Hopefully you could understand the shame I tried to show in that last sentence. Eragon was alright but I hated Eldest and Brisingr. I didn't even bother with the fourth book because the series was so unappealing to me. While LOTR had some interesting philosophical questions and themes plus action, Inheritance was like fantasy genre Leap Frog. While back then I didn't read for the themes, Inheritance never gave me anything exciting; it was just bland. Lord of the Rings had me staying up all night (against my parent's wishes) instead of going to bed. I read LOTR under a flashlight instead of playing Pokemon late at night (well sometimes I put in Pokemon Silver). 

From then on it seemed that I would never find a fantasy series I could put in my favorites along with Lord of the Rings. 

I think the problem is how most fantasy novels borrowed heavily from the Lord of the Rings lore. Since LOTR is widely considered the pinnacle of fantasy, most writers essentially copy and paste that storyline with new enemy names. Even fantasy films leave most of us desiring more. The fantasy films (aside from LOTR) place gore and action in the forefront instead of plot and character development. It's disappointing because the genre I so wanted to love, just kept giving me re-hashes of the Lord of the Rings storyline.

But last year I finally found the one series that give that same sense of amazement that Land LOTR gave me when I was much younger.


A Song of Ice and Fire.

One of the things that intrigued me about the series was that it didn't really follow the LOTR storyline that other novels followed; it was instead all about conspiracy, politics and the game of thrones. Having point of view character was refreshing instead of following the story of one hero. The only other book I've enjoyed that had POV chapters was Catch 22.

Another aspect that I love about ASOIAF is how all the characters are flawed. There are no morally sound, "perfect" characters in the series; everyone has their own agenda and carries their own burdens. Even Ned Stark, the "good guy", has his own flaws. No one is perfect in the series. There are no just knights in the series, there are really no "perfect" rulers; this aspect makes the series feel real.

Speaking of the series feeling real; the fact that George RR Martin is fine with killing off major characters keeps the series feeling realistic. There is no Jack Bauer character who can survive 27 nuclear holocausts; there is a chance for anyone to be killed off.
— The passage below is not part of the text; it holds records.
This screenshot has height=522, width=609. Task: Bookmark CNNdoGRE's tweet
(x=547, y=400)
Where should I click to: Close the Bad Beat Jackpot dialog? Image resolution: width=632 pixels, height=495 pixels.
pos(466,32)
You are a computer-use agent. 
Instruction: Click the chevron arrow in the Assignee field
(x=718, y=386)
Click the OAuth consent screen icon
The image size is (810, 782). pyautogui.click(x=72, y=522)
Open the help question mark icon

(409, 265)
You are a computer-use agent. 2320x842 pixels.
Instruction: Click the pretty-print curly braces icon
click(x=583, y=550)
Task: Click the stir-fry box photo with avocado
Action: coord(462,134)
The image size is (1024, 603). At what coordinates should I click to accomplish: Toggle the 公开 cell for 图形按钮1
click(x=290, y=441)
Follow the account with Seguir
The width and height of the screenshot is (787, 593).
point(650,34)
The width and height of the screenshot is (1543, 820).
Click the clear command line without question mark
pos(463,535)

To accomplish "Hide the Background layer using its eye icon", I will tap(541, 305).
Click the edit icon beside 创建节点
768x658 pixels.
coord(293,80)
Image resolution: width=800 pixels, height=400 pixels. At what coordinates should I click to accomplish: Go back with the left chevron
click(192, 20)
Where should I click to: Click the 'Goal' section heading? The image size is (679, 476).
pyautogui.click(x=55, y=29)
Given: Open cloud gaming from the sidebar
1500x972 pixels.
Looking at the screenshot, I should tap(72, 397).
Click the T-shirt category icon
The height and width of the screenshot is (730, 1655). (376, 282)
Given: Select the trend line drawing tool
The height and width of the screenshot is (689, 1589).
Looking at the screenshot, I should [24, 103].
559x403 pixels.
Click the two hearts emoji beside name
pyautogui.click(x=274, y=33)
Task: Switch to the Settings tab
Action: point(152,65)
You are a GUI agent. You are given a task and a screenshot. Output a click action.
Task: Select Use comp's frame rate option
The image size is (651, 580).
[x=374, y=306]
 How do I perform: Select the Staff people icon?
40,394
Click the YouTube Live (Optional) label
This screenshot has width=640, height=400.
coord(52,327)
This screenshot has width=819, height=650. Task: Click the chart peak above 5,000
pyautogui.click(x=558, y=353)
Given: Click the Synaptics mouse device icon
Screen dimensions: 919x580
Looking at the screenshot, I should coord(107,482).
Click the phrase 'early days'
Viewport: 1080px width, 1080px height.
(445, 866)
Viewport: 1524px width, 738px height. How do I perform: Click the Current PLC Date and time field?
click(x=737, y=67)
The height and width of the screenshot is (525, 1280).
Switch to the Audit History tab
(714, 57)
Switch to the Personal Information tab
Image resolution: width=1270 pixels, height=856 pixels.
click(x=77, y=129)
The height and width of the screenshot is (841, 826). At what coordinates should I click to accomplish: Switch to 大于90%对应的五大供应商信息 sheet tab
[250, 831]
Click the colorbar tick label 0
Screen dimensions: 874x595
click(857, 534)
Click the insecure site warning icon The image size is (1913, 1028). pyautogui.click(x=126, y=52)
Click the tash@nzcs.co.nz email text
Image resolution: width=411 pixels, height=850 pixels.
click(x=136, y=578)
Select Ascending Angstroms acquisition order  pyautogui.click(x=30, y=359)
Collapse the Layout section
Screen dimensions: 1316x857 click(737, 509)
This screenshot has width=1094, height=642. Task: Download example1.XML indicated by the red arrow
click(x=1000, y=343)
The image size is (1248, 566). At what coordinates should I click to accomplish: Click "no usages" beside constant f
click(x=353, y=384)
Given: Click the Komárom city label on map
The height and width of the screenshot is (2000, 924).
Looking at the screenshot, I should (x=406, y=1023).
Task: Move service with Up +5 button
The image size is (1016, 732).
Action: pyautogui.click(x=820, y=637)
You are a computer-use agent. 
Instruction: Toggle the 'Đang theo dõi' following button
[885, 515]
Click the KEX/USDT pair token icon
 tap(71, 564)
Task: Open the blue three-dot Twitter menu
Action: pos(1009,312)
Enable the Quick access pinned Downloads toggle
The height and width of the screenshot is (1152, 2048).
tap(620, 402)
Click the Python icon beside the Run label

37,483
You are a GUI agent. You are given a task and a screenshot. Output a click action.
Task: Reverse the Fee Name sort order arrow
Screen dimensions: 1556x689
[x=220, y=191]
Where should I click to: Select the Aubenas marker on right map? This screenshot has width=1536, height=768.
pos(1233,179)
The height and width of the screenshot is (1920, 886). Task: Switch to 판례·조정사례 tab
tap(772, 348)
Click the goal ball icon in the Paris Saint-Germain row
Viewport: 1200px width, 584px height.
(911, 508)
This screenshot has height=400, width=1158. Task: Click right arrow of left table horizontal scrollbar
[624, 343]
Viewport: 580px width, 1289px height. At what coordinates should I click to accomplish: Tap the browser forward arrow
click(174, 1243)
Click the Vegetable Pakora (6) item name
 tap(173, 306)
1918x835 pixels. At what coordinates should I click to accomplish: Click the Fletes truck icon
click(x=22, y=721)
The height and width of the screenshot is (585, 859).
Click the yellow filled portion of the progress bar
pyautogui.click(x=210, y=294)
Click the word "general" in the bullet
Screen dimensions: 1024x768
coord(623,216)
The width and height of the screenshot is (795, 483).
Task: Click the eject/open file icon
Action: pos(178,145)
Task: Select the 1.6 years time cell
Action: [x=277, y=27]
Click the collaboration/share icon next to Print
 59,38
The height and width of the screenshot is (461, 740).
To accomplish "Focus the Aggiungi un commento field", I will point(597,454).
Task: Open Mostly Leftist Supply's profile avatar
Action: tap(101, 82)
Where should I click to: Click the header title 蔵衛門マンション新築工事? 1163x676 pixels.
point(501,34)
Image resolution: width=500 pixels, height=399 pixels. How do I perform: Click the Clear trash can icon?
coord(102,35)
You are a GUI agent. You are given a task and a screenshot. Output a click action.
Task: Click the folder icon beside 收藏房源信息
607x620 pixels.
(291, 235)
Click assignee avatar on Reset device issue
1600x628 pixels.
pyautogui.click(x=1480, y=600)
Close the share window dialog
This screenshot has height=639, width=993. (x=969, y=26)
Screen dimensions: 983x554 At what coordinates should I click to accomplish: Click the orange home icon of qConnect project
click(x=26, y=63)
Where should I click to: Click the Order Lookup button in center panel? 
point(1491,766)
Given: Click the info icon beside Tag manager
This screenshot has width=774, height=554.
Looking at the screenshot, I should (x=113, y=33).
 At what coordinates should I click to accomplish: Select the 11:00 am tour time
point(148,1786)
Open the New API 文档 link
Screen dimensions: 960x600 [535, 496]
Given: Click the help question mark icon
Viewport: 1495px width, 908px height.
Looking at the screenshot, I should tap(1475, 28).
Some are unexpected, some are heartbreaking, and others you celebrate.  You never know what to expect when you're reading this series as even POV characters have the possibility of being killed off. It's a marvelous thing how Martin can create engaging characters, kill them off, and then create more exciting characters.

The final aspect of the book series that I love is the intellectual part of the book. What I mean by "intellectual" is how Martin handles the philosophical questions and themes in the story. Is there more to the meaning of "winter is coming" than just a drop of temperature in the world of Westeros? How does Martin handle the contrast between fire and ice within the series; what is fire and ice used for in the series? Or you could look at the theme of power in the series.

"There are two sorts of people. The players and the pieces."

This quote by Littlefinger sums up the game of thrones and how everyone fights for power; while I don't want to spoil everything, no one can be trusted and everyone has their own philosophies for power. The final theme in ASOIAF that intrigues me is the role of women. It is interesting to see the contrast of whores and wives, who are dominated by men compared to the likes of Daenerys, Catelyn Stark and Brienne.

There is just so much rich content in both the books and the TV series, that is just at some points overwhelming. To say this series is addicting is an understatement. Every chapter leaves me longing for more and some events make me need to collect my thoughts to understand what just happened. No series has had me this engrossed since... Lord of the Rings.

Is it better than Lord of the Rings? I personally don't think so. While the series is excellent I feel that Martin has way too many POV characters at this point and the flow of the chapters has weakened because of it. It is still great, but I fear two things; that the series will become clustered and that Martin won't finish the series. Martin is old, doesn't look the healthiest, and takes a very long time to write each book.

To say that ASOIAF revitalized my fantasy genre passion is an understatement. While there are others I'm just starting to read like Robert Jordan, Martin was the first author to make me addicted since Lord of the Rings.

So... do you enjoy ASOIAF or the TV series?